The court switched to the “Odyssey” case management system Friday. The system is already used by other courts in the state.
Other cases accessible to the public online will be felony cases less than two years old and misdemeanor cases going back five years. For older cases, the public will have to visit the courthouse in person.
A Journal story on Saturday failed to report the exception for domestic violence and DWI cases, which means they are not restricted to the two-year or five-year limit.
The story also left the impression that Metro Court had decided to make the change, when in fact it was a decision by the Administrative Office of the Courts. Metro Court Chief Judge Julie Altwies said at a recent press conference that judges are concerned, according to KRQE-TV.

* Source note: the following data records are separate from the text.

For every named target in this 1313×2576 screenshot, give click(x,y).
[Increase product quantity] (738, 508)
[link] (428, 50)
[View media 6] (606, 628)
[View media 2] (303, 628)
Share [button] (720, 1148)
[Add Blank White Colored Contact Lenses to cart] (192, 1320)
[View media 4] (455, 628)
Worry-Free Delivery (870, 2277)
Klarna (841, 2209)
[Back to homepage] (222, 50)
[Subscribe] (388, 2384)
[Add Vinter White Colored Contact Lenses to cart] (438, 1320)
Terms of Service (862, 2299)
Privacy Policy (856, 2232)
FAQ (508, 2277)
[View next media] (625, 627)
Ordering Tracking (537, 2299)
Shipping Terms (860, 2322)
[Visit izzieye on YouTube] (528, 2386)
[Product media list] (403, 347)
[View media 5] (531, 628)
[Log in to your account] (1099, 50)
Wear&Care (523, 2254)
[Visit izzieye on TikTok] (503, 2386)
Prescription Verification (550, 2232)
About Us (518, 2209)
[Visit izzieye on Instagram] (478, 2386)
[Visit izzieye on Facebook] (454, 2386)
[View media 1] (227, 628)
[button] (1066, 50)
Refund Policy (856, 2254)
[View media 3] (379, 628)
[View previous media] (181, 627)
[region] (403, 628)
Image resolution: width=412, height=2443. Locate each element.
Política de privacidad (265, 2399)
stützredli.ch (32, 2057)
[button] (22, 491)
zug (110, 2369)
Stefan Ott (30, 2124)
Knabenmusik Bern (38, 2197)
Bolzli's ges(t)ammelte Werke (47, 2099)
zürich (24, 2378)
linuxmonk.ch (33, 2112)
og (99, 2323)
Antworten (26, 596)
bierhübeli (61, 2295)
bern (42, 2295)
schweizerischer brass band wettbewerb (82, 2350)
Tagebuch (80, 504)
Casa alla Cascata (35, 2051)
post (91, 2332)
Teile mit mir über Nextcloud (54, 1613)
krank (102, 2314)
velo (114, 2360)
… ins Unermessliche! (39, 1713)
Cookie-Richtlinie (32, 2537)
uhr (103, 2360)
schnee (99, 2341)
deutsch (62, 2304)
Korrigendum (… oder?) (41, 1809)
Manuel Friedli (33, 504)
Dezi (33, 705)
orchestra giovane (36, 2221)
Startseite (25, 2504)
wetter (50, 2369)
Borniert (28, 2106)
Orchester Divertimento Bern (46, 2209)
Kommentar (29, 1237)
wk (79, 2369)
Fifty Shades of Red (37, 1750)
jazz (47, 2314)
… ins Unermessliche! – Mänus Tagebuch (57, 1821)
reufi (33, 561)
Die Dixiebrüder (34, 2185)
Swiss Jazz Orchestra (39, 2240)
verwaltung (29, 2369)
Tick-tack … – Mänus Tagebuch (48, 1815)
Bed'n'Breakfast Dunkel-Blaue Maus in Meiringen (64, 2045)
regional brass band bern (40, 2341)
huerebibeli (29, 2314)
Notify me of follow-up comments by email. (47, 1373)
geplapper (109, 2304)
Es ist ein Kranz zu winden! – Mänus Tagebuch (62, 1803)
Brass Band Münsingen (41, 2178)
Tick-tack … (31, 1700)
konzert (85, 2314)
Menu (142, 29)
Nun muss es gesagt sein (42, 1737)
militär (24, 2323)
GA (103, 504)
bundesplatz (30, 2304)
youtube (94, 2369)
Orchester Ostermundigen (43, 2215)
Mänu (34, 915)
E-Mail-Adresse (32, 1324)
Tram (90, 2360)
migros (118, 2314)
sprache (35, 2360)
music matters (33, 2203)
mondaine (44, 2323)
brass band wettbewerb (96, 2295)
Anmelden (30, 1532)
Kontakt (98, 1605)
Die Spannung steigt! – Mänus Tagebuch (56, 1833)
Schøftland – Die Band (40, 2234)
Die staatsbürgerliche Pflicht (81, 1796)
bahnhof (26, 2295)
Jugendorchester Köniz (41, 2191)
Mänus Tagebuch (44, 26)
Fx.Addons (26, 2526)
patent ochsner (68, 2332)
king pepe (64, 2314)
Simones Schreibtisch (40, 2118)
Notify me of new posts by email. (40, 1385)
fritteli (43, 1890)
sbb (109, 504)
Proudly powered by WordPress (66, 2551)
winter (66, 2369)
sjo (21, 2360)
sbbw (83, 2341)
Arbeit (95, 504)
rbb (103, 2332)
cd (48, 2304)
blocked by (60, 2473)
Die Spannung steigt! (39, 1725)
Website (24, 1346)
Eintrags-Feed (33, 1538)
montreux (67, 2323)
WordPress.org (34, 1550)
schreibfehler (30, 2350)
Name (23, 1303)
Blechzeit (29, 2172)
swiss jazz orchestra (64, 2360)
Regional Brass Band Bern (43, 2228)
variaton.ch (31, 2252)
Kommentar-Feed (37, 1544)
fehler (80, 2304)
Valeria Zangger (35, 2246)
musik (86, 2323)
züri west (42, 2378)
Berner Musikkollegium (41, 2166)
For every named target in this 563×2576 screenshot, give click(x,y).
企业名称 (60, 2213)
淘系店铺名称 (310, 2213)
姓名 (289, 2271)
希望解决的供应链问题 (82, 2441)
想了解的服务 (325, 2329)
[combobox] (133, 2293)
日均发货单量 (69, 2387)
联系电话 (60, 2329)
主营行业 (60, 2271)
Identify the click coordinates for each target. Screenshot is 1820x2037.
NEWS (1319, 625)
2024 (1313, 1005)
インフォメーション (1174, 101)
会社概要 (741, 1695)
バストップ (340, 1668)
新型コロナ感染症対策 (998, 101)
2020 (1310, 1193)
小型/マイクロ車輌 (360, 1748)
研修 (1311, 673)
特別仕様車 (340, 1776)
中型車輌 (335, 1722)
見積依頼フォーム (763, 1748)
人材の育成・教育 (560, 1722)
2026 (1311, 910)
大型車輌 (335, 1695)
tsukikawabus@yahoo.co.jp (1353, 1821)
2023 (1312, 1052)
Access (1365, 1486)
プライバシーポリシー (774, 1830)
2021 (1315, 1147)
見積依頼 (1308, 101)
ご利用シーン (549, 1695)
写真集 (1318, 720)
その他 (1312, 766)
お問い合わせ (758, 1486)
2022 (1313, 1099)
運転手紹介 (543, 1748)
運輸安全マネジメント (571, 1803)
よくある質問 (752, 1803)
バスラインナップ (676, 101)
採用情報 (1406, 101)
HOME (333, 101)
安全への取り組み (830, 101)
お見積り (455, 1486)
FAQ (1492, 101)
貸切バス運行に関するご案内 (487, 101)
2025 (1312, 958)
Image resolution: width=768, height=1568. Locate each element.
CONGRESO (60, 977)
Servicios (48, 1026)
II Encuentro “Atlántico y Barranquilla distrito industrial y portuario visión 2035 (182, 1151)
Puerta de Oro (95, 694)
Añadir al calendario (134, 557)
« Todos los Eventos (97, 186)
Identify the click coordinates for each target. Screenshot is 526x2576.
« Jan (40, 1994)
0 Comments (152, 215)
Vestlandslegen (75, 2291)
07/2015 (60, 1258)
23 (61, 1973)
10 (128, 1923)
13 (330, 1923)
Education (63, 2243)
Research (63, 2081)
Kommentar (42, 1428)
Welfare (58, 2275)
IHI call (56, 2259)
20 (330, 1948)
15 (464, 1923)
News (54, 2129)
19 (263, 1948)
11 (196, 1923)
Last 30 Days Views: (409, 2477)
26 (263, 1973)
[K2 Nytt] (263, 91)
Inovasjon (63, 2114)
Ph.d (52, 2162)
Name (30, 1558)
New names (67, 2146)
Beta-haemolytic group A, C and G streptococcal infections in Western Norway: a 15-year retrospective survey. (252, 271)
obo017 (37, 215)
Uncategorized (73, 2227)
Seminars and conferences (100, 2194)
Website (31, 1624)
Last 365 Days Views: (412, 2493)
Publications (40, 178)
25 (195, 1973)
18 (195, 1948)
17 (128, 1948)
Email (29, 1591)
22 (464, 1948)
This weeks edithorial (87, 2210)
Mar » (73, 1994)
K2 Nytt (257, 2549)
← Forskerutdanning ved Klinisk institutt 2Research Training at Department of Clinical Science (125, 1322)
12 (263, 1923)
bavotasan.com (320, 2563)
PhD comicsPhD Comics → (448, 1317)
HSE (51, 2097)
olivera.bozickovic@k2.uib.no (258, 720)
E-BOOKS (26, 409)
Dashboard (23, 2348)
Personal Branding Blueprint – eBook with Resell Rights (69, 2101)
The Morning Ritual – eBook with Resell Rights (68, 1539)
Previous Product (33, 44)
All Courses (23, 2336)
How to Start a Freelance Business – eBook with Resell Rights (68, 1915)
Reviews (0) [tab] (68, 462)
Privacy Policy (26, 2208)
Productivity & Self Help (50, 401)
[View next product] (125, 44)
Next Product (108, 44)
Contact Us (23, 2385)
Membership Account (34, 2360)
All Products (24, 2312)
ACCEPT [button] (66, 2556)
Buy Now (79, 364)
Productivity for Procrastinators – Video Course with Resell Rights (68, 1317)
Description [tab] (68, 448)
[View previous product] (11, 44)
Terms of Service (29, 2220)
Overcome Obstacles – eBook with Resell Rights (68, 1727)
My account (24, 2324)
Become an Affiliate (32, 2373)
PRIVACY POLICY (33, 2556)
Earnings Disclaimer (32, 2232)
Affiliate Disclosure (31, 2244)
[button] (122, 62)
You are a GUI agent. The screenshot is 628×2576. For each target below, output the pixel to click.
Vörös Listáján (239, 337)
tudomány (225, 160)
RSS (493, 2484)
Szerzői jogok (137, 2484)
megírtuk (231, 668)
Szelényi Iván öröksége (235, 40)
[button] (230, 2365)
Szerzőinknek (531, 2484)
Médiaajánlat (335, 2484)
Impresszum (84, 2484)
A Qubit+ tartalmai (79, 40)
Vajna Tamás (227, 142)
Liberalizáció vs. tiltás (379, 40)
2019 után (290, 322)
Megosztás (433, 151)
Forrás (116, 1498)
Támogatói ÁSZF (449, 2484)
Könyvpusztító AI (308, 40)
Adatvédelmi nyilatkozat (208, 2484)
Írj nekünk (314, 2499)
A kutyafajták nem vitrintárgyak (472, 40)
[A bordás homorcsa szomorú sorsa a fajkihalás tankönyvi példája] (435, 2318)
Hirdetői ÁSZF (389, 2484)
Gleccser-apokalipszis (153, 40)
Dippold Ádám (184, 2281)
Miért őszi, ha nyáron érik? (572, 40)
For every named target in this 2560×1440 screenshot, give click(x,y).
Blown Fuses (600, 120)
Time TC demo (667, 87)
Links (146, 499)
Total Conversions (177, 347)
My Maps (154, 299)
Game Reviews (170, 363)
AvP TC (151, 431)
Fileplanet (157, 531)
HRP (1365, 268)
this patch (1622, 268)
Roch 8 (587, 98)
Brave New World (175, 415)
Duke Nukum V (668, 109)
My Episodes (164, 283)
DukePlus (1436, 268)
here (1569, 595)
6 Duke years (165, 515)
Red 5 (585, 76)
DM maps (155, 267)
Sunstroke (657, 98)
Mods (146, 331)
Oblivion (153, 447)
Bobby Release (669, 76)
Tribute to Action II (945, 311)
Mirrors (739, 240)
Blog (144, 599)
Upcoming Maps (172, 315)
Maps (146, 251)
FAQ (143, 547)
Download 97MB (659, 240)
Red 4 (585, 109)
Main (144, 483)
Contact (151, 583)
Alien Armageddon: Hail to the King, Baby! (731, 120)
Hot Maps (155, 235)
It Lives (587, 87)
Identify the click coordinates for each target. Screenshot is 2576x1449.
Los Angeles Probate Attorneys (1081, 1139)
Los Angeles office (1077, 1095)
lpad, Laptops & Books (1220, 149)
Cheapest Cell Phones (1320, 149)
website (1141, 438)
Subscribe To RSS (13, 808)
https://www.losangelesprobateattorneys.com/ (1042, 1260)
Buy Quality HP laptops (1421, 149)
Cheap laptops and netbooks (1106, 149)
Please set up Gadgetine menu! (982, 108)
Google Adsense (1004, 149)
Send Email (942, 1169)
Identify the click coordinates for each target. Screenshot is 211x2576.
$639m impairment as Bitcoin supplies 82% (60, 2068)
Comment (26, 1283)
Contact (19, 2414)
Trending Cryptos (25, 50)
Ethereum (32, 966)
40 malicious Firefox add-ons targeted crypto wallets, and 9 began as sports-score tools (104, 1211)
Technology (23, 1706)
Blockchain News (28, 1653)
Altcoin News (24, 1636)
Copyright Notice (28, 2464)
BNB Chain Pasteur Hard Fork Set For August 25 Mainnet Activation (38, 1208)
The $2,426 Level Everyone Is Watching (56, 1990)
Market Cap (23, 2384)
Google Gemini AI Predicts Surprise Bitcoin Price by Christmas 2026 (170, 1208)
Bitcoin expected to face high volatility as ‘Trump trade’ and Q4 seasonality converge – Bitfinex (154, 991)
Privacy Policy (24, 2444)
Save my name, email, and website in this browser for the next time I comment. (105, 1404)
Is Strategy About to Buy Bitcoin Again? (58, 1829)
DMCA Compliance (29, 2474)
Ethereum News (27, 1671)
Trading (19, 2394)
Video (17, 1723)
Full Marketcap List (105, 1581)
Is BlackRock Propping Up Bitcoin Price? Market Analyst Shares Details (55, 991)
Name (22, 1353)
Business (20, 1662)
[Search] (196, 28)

“There are a thousand reasons people need to have information about prior cases,” she said. “Not to mention that the judges need it.”
Altweis did not respond to Journal calls for either the original story or this story.
The switch comes at the cost of online public access, said Greg Williams, an attorney for the New Mexico Foundation for Open Government.
The old system, “AS-400,” has been used for several decades and has been prone to lapses, Arthur Pepin, director of the state Administrative Office of the Courts, has said. He said Odyssey will not carry older cases because of the time and money that would be required.
Williams said Monday even though DWI and domestic violence cases will still be available online, the vast reduction in the amount of other information harms the public interest.
“FOG understands that it is the (Administrative Office of the Courts) and not the Metro Court that is making the decision regarding removing access from the old computer system,” Williams said. “Regardless of the decision maker, our interest is in maintaining access to the records.”